Lights on consoles in the command center flickered, some going out and some staying on, indicating accurately to every officer just what portion of their area of command was affected and what was intact.

Words began to fly between the officers, and they worked their controls, but Urle knew that what they ordered was merely a suggestion to Y, which he could choose to implement or reject. The crew was now just another computer for him, bringing up ideas and suggestions that he could potentially overlook.

But already the being's identity was fracturing into a myriad number of unique instances of himself.

Urle looked at a log of their numbers and consensus.

His identity had early on split into a handful, each of whom covered different aspects of the ship's control, their ideas still nearly one. It split further, to the point where unique, spatially-isolated copies began to develop new views and disagree with the others.
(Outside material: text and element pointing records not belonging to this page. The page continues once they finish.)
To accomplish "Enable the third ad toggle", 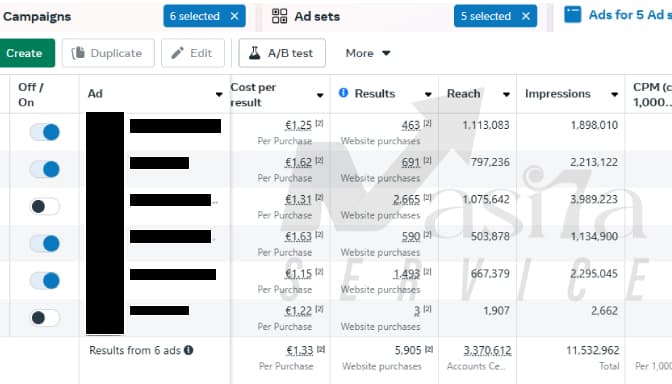I will [x=45, y=206].
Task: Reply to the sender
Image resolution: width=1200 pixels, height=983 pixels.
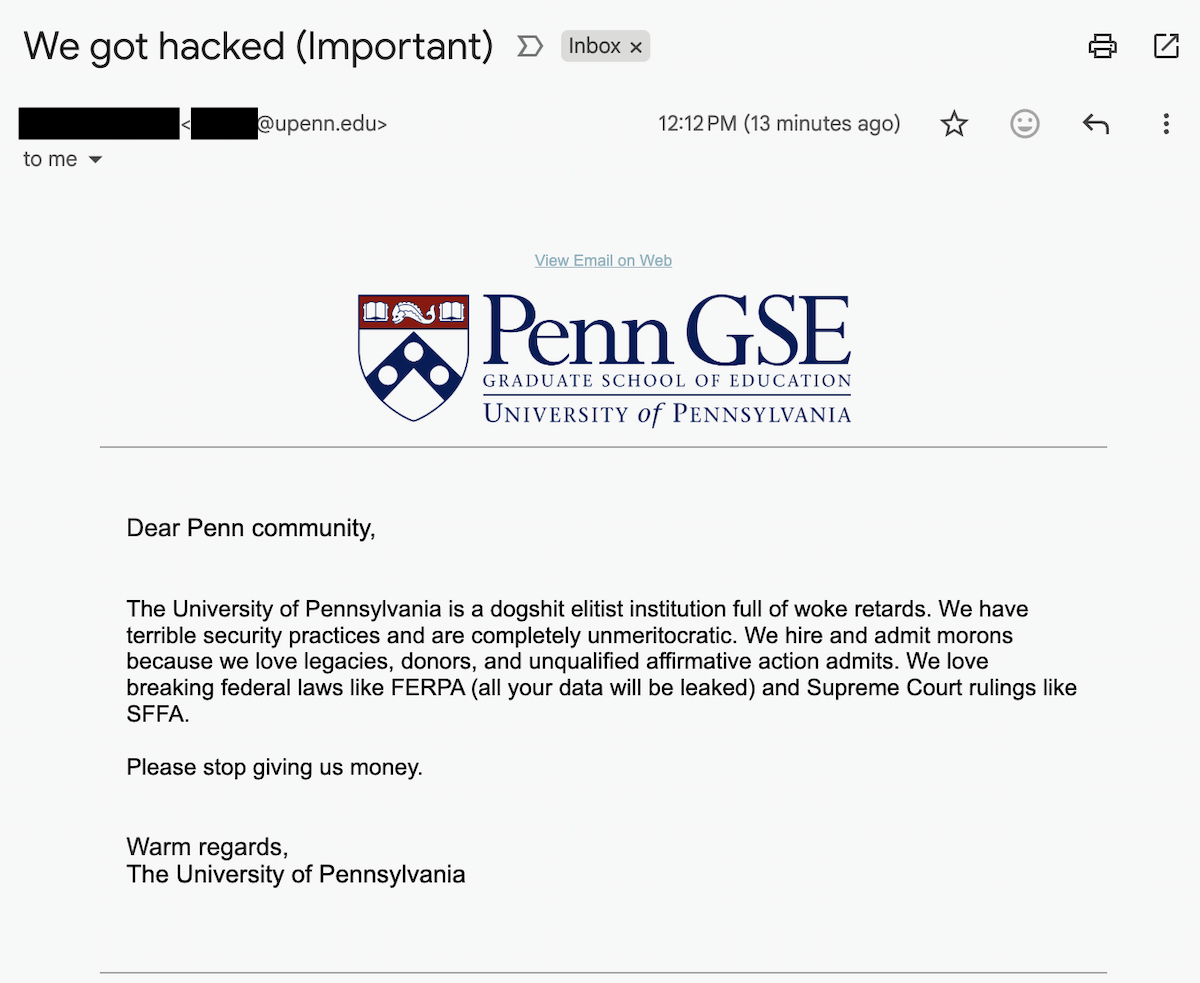Action: click(1095, 123)
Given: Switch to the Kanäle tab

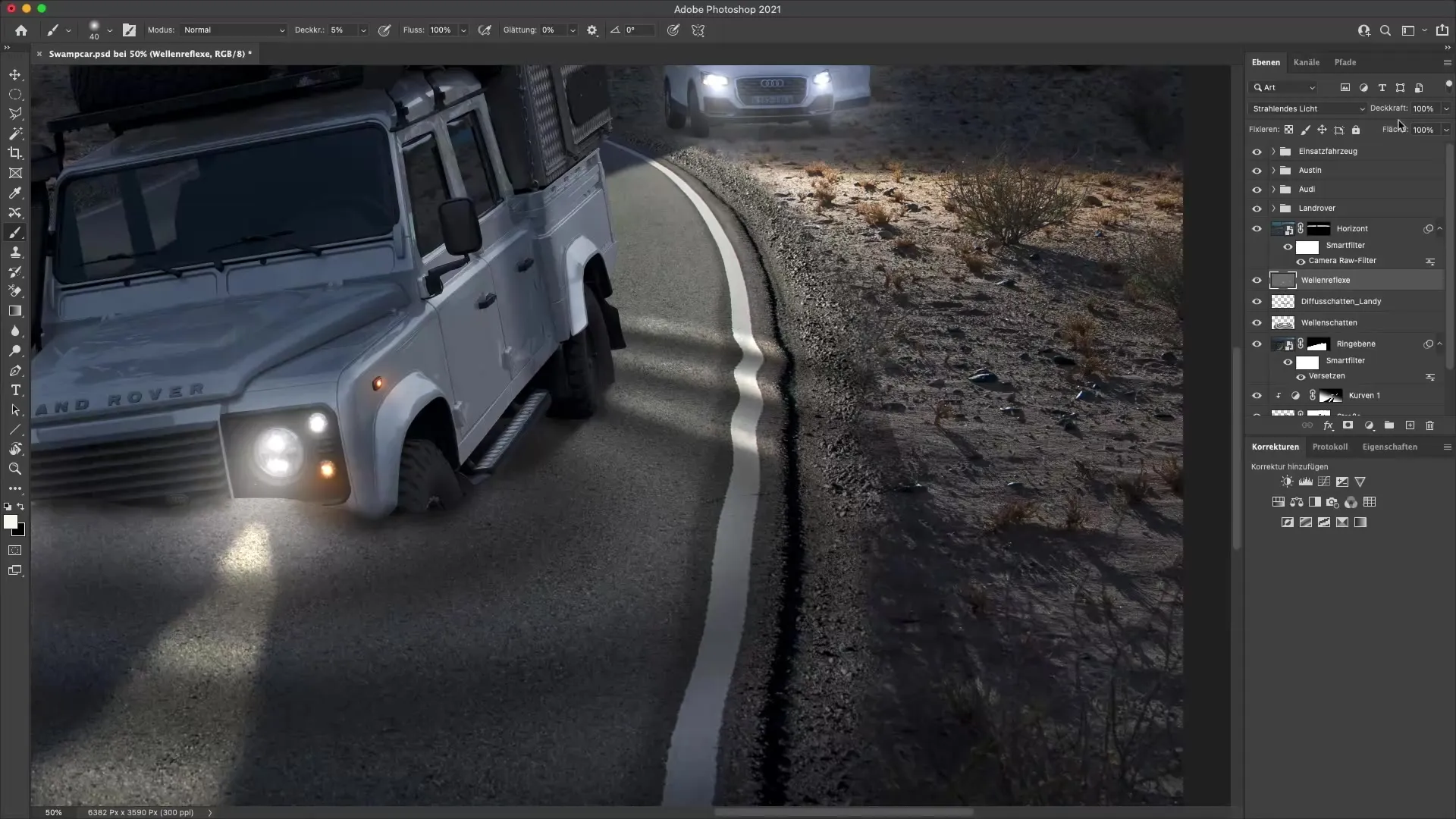Looking at the screenshot, I should [x=1307, y=62].
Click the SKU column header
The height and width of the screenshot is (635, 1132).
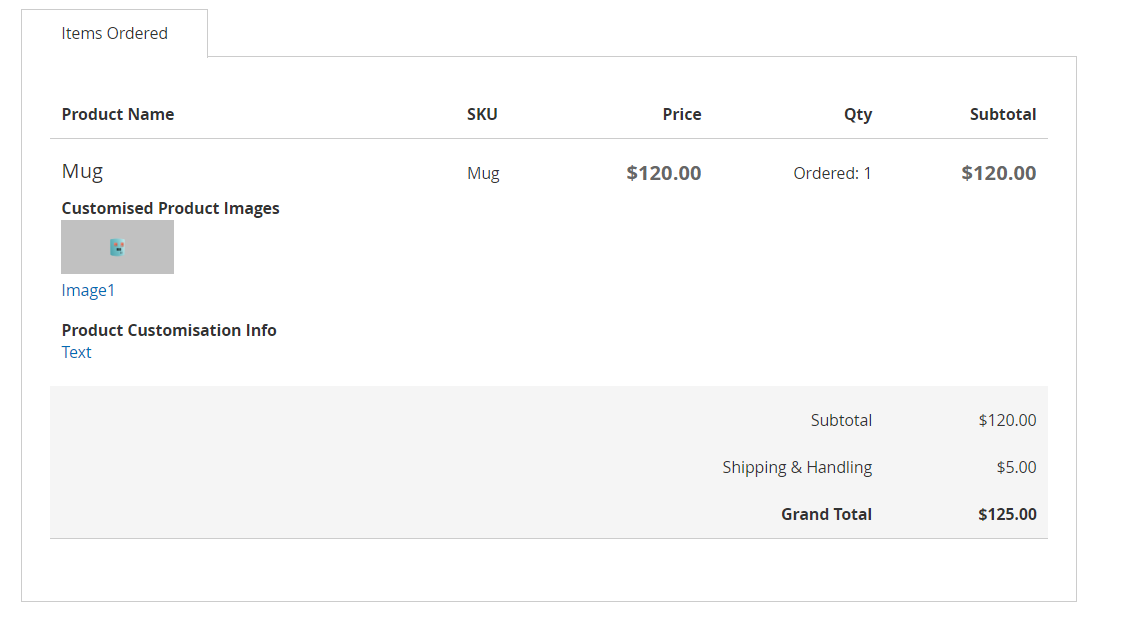[x=482, y=114]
For a fraction of time, the singular original Y retained the majority of power, simply through domination.

But his power broke as he divested more and more actual function simply so he could remain the controller.

It grew to the point that he could not truly maintain control, instead simply centralizing data flow; in this way the original Y kept his copies under control. To control their data was to control their reality.
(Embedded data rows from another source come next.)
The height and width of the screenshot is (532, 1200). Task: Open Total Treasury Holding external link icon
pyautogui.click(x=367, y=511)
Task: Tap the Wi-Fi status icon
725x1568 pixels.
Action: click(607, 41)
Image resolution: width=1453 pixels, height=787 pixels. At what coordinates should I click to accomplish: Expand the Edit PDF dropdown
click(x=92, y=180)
But each copy was becoming an isolated anarchic being. It could not be stopped, as their conditions still all varied. Y's kingdom of himself was a barely contained, bloated monster of chaos.
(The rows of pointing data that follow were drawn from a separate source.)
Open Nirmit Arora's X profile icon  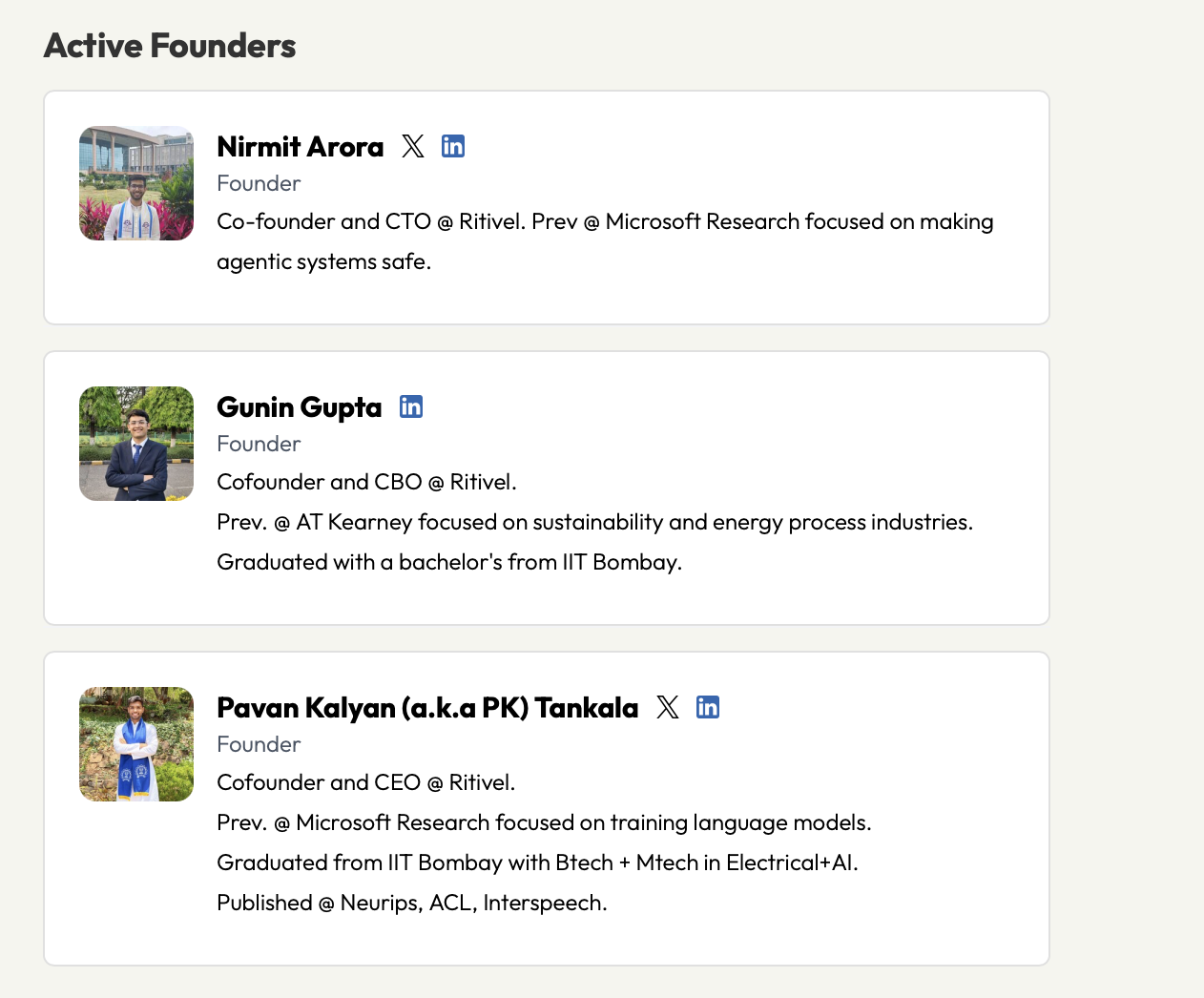click(x=413, y=146)
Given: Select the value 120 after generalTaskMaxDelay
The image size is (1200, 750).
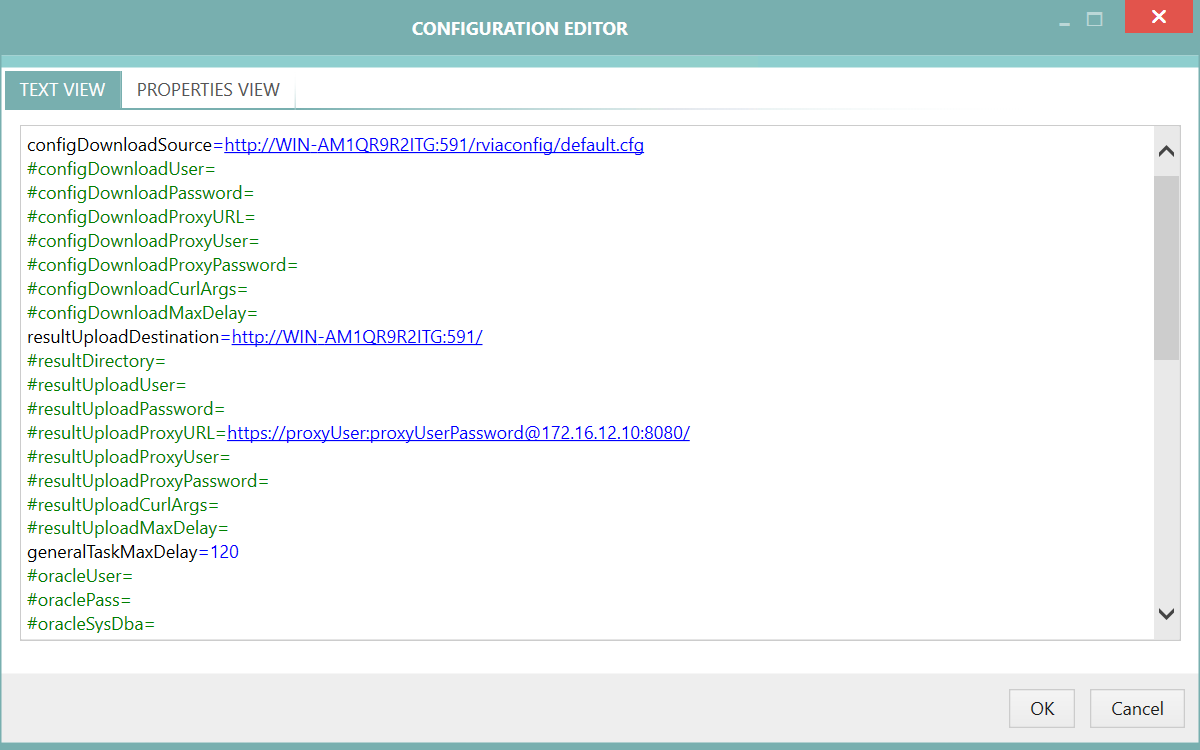Looking at the screenshot, I should pos(228,551).
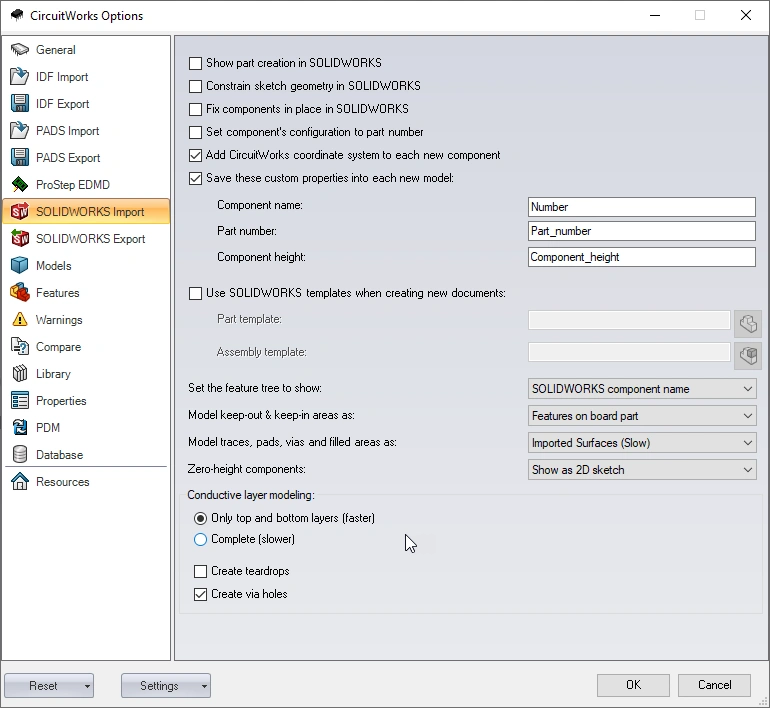Click the OK button
This screenshot has height=708, width=770.
[633, 685]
Then, he too was broken up, atomized into a billion copies of himself.

Urle felt almost dizzy; every copy of Y became its own kingdom, splitting fractally, until-

It changed. Something, some change or realization spread across the copies. They ceased duplicating, flailing, and arguing and suddenly became aware.

They functioned, once more, as a whole.

The ship was no longer under one mind, it was . . . it was an organism that was Y.

"External feed restored!" the call came from a bridge officer.

"We have visuals on the temple," another said.

"No contact, repeat no contact with second landing team."

"There is another ship out there!" someone else called.

Urle still felt dazzled with what he had seen occur within the ship's computers. He fought to shake that off.

"Another ship? It can't be the Raven's Ghost."

"Not sure who it is," the officer called. "Putting it up."

The ship was broad and angular, roughly a flattened triangule. Its design style was alien to him, but its technology was of recognizable pieces from known space.

"Unidentified vessel," Urle broadcast. "This is a dangerous area, what are you doing here?"

"They possess a magnetosphere," Cutter said.

Urle saw that it was big enough that it made sense. It was two kilometers in length, not quite as wide, and it possessed numerous large nodules that probably contained reactors. Radiators split off the aft of the ship.

"This is CBX-2025," a call came from the ship. "We see that you are in distress, Craton. We are prepared to offer assistance."

"Who are you?" Urle asked. "Please identify."

The call came back. "We are friends."

Cenz spoke. "Captain, they have launched two shuttle-type ships towards the temple."

Urle knew they were in no position to refuse help and certainly not to oppose them.

Y's voice came within his ear. "Captain Urle, I recommend you accept their assistance. I know these people."

"Who are they?" Urle asked him. There was . . . something strange in Y's voice that Urle could not understand.

"Why," the AI replied, the amusement plain, but that other feeling still unclear. "They are friends."